Wish the petition protesters well. Their success will save the state much money, fury and ruin.
Jim Petro has another idea for stopping the amendment. The attorney general and Republican rival of Blackwell in the governor's race has his own proposal to limit state taxation and spending. He wants to cap state tax revenue at 5.5 percent of the state's total personal income. Blackwell and friends argue the Petro alternative lacks bite. They are right, the plan following the path of many other states with such limitations aimed at preventing truly out-of-control spending.
Petro hasn't yet pulled the trigger. He sees his proposal as a last resort, a way to give voters a choice on Election Day, a way to escape the wreckage promised by the Blackwell squeeze. That stance helps Petro in his primary run. He can talk tough about spending. The tactic mirrors the thinking of many Republicans who contend that it will take an amendment to defeat an amendment, voters getting a chance to express their disdain without causing too much harm.
Sound excessively calculating? Another simpler course exists: Defeat the miserable thing, straight up. Pull out all the stops. Build a broad coalition. Raise big-time money. Mobilize thinking in Ohio with a fitting sense of urgency.



By Still Here
Continuing with TABOR

Oklahoma faces a similar test in November, a ballot initiative labeled ``A Taxpayer Bill of Rights.'' Opponents recently filed petition protests. Striking was the presence of business leaders at the front of the line challenging the validity of the petitions. The chief executive officer of Spirit Bank told the Tulsa World that the taxation and spending limitation would stop and even reverse economic development. He described the measure as a fraud.
These weren't executives with flawed DNA, a liberal gene surprisingly at work. They represent the foundation of communities. They understand, as one put it, that the initiative ``sounds enticing at first glance'' but then comes the wicked punch: ``It cements a state in second-class status.''
In Oklahoma, they tell the story of Colorado. The tale bears repeating again and again. A taxation and spending limitation sent the state spiraling downward by all manner of measures, support for higher education, highway maintenance, health care. Amid the deepening damage, a broad consensus formed, including the Republican father of the initiative, Bill Owens, the Colorado governor. Democrats and Republicans, suburban communities and larger cities, business leaders (the Denver Chamber of Commerce!) and assorted interest groups all called for relief. In November, Colorado voters suspended the limitation for five years.

◆ SUPPLIED MATERIAL ◆
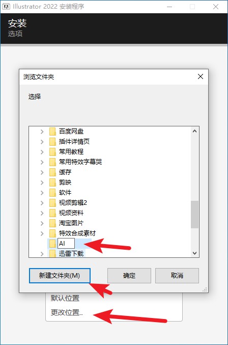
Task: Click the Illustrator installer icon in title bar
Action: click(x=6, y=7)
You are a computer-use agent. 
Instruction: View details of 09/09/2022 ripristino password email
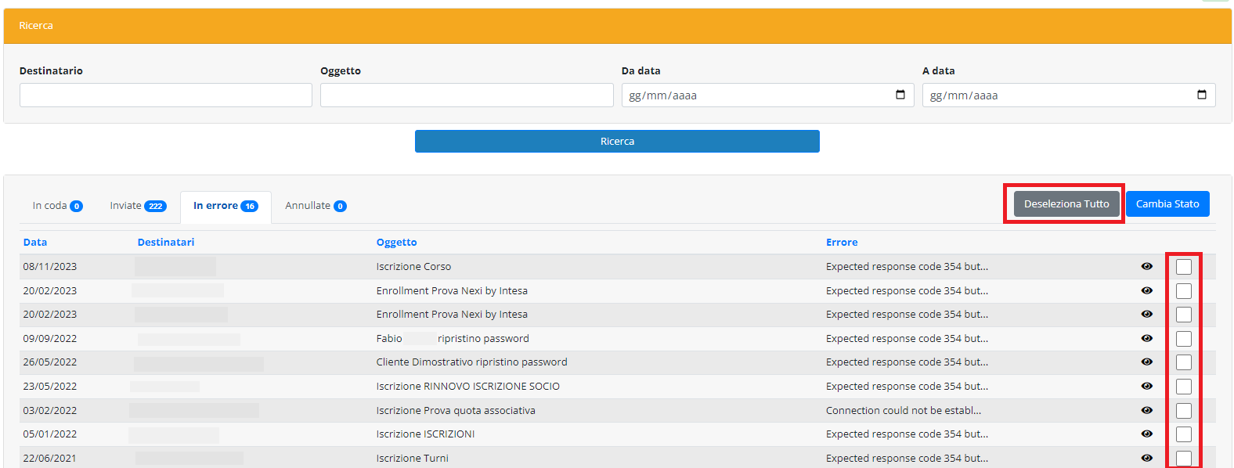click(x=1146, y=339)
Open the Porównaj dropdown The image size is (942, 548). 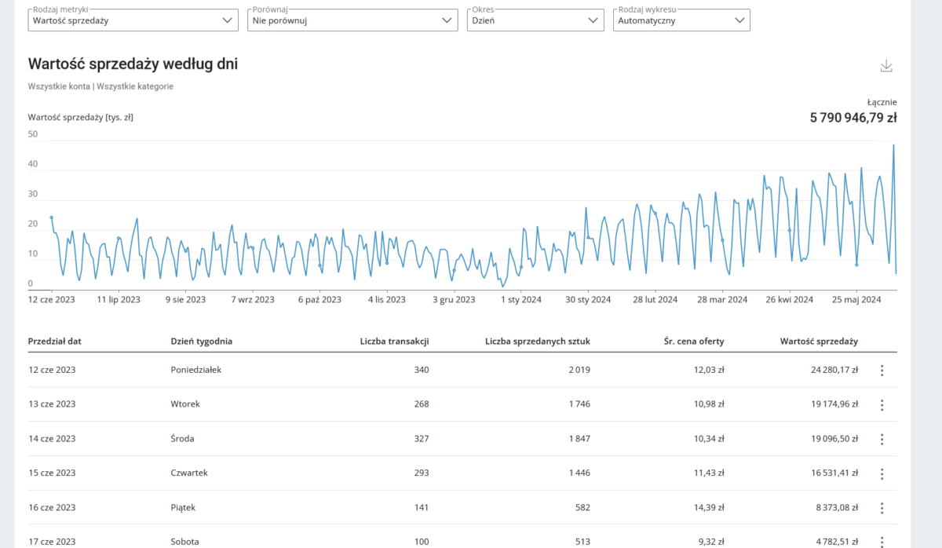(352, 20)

==

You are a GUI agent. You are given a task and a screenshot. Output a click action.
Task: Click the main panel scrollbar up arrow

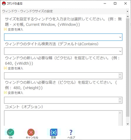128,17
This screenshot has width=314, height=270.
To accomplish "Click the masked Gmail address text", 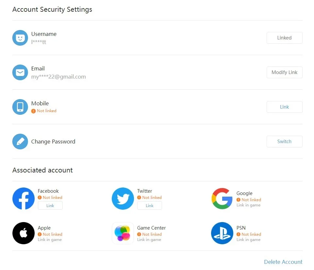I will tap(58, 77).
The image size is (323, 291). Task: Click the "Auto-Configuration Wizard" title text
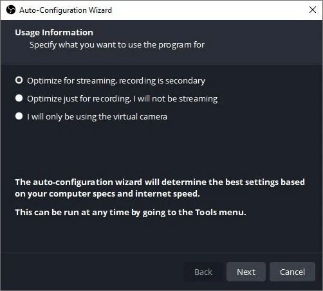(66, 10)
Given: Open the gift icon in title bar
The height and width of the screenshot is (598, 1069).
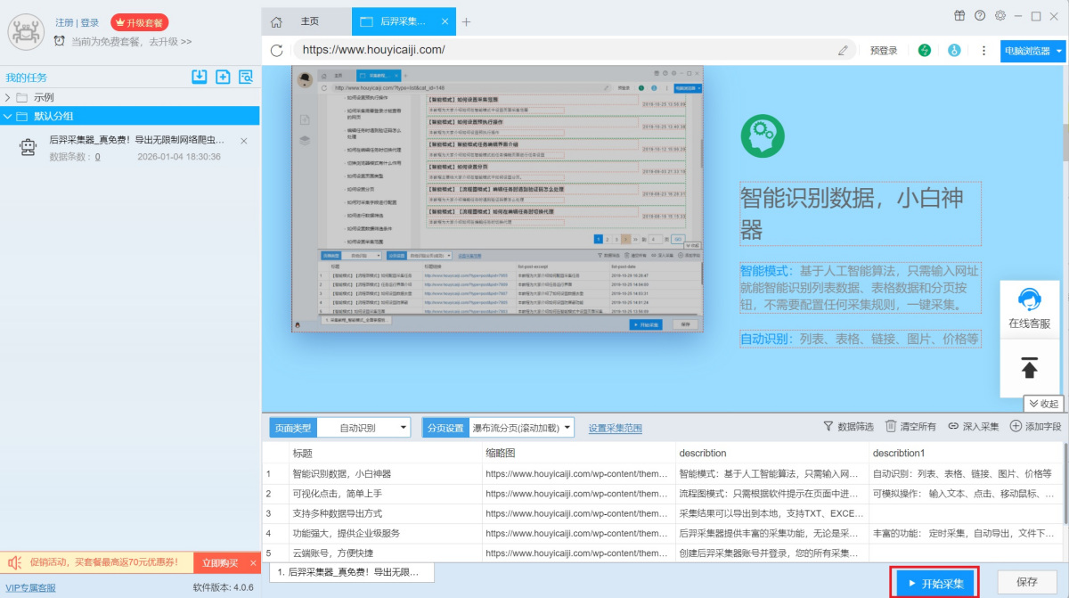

◆ TRY IT ◆
Answer these about the text on state tax and spending limits:
1. Petro's plan would cap state tax revenue at what share of the state's total personal income?
2. The chief executive officer of which bank spoke to the Tulsa World?
3. For how many years did Colorado voters suspend the limitation?
The data has nothing to do with the text on state tax and spending limits.

◆ REPLY ◆
1. 5.5 percent
2. Spirit Bank
3. Five years